**TO DO**
Find the lines of data that contain the string "link", then list them.

[Saved data entries]

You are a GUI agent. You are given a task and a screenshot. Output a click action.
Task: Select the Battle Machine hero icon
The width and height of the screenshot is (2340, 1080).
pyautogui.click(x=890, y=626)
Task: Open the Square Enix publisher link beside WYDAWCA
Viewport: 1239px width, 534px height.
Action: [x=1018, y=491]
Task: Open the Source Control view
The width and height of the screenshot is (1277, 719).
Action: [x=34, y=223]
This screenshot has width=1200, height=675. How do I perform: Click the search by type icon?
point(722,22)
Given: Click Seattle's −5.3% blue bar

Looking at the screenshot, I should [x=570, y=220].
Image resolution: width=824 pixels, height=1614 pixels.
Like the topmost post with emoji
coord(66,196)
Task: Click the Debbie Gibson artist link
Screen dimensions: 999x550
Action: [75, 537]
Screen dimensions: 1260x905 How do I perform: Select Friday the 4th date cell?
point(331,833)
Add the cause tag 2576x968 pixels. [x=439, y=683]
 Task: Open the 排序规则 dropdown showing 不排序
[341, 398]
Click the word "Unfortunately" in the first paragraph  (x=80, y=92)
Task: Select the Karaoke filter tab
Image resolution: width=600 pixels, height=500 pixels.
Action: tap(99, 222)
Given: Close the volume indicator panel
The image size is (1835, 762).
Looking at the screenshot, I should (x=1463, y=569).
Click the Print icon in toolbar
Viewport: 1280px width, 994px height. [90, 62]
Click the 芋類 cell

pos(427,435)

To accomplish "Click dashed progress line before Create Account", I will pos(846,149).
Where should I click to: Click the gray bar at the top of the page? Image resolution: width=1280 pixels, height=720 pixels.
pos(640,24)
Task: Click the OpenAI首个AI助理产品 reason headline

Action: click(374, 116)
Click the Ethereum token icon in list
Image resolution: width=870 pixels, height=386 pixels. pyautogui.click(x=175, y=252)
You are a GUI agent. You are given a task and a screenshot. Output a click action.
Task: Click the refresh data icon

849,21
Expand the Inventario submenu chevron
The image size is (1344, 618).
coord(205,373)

**ANSWER TO THIS EXERCISE**
Task: Open the Square Enix publisher link beside WYDAWCA
Task: Click the Debbie Gibson artist link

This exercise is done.